Now I of course wanted to know where and how to get the values from this byte buffer. I started by disconnecting all attached devices to get a load of 0 and have more or less stable values for the voltage.
After recording some samples, I found the following:
- Most of the bytes are always the same
- I get some small variations in the bytes 12 - 20
- The last byte is interesting:
- The value changes drastically
- If the rest of the bytes are identical between two readings, the last byte is identical, too
- So the last byte is probably some kind of checksum
I first looked at the small variations. As my battery has 4 cells which voltage fluctuates a bit (the app displays four significant digits), 8 bytes with small variations came in handy.

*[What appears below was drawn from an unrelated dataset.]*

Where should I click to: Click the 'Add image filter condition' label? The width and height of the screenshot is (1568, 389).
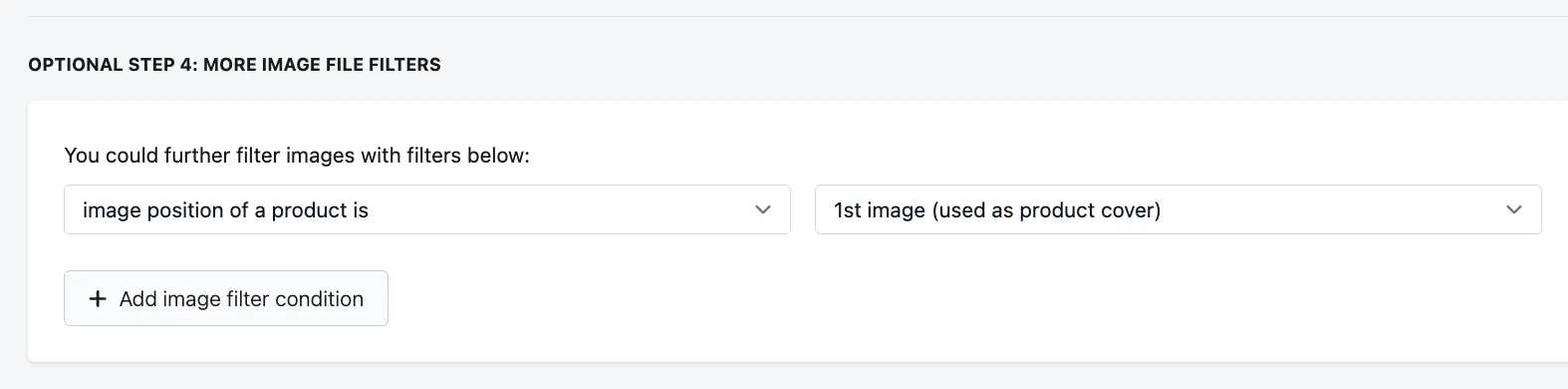click(x=241, y=299)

With that connection, it was easy to calculate the voltage from the bytes: Just read two bytes as an Int and divide the value by 1000. With that I got the voltage numbers. After adding some load to the battery, I also was able to identify the bytes for the current.
Next up, I inspected the checksum. After some trial and error, I found a common algorithm that matched the checksum: the hex two-complement checksum.
With that, I found all the information I was interested in.